Stored data
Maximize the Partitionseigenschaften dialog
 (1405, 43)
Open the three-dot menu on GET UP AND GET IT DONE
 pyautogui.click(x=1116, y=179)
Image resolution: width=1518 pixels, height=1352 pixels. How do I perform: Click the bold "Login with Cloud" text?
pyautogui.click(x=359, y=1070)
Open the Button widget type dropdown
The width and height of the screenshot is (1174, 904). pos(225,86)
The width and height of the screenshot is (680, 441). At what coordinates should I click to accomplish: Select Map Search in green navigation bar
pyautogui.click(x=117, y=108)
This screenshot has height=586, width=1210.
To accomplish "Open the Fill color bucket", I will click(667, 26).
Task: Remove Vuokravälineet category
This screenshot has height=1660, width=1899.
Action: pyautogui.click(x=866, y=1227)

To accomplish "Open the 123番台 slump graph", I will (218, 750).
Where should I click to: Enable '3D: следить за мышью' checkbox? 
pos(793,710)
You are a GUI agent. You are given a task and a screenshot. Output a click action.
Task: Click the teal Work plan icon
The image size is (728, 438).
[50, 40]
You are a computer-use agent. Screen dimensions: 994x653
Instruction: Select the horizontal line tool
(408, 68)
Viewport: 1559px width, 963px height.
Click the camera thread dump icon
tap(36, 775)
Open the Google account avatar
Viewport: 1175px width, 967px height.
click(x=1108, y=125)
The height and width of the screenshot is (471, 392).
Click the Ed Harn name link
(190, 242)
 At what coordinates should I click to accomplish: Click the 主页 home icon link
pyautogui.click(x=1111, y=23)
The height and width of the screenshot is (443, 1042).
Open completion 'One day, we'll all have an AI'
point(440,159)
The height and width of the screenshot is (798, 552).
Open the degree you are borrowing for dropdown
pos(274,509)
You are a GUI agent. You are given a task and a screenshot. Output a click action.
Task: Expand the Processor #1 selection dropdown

**Task directions:** Starting with the line that contains "The height and width of the screenshot is (443, 1042).", copy each line through the end of the data exactly, and leave out all earlier lines.

**Expected output:**
The height and width of the screenshot is (443, 1042).
Open completion 'One day, we'll all have an AI'
point(440,159)
The height and width of the screenshot is (798, 552).
Open the degree you are borrowing for dropdown
pos(274,509)
You are a GUI agent. You are given a task and a screenshot. Output a click action.
Task: Expand the Processor #1 selection dropdown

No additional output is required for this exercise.